In Jerusalem, confronted with documentary proof of his extraordinary loyalty to Hitler and the Führer's order, Eichmann tried a number of times to explain that during the Third Reich “the Führer's words had the force of law” (Führerworte haben Gesetzeskraft), which meant, among other things, that if the order came directly from Hitler it did not have to be in writing. He tried to explain that this was why he had never asked for a written order from Hitler (no such document relating to the Final Solution has ever been found; probably it never existed), but had demanded to see a written order from Himmler. To be sure, this was a fantastic state of affairs, and whole libraries of very “learned” juridical comment have been written, all demonstrating that the Führer's words, his oral pronouncements, were the basic law of the land. Within this “legal” framework, every order contrary in letter or spirit to a word spoken by Hitler was, by definition, unlawful. Eichmann's position, therefore, showed a most unpleasant resemblance to that of the often-cited soldier who, acting in a normal legal framework, refuses to carry out orders that run counter to his ordinary experience of lawfulness and hence can be recognized by him as criminal. The extensive literature on the subject usually supports its case with the common equivocal meaning of the word “law,” which in this context means sometimes the law of the land—that is, posited, positive law—and sometimes the law that supposedly speaks in all men's hearts with an identical voice. Practically speaking, however, orders to be disobeyed must be “manifestly unlawful” and unlawfulness must “fly like a black flag above [them] as a warning reading: ‘Prohibited!’” —as the judgment pointed out. And in a criminal regime this “black flag” with its “warning sign” flies as “manifestly” above what normally is a lawful order—for instance, not to kill innocent people just because they happen to be Jews—as it flies above a criminal order under normal circumstances. To fall back on an unequivocal voice of conscience—or, in the even vaguer language of the jurists, on a “general sentiment of humanity” (Oppenheim-Lauterpacht in International Law, 1952)—not only begs the question, it signifies a deliberate refusal to take notice of the central moral, legal, and political phenomena of our century.
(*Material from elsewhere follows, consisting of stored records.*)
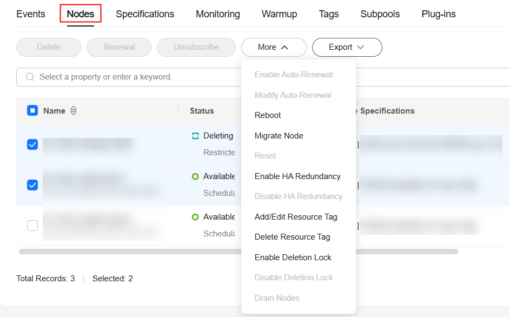Choose Reboot from the More menu
This screenshot has height=317, width=509.
(x=268, y=115)
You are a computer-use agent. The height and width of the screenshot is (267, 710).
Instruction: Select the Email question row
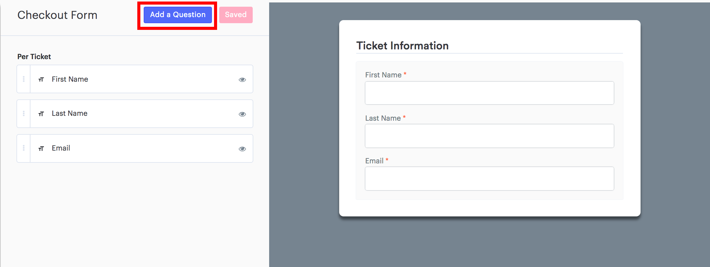pos(135,148)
To be sure, it was not merely Eichmann's conviction that Himmler was now giving “criminal” orders that determined his actions. But the personal element undoubtedly involved was not fanaticism, it was his genuine, “boundless and immoderate admiration for Hitler” (as one of the defense witnesses called it)—for the man who had made it “from lance corporal to Chancellor of the Reich.” It would be idle to try to figure out which was stronger in him, his admiration for Hitler or his determination to remain a law-abiding citizen of the Third Reich when Germany was already in ruins. Both motives came into play once more during the last days of the war, when he was in Berlin and saw with violent indignation how everybody around him was sensibly enough getting himself fixed up with forged papers before the arrival of the Russians or the Americans. A few weeks later, Eichmann, too, began to travel under an assumed name, but by then Hitler was dead, and the “law of the land” was no longer in existence, and he, as he pointed out, was no longer bound by his oath. For the oath taken by the members of the S.S. differed from the military oath sworn by the soldiers in that it bound them only to Hitler, not to Germany.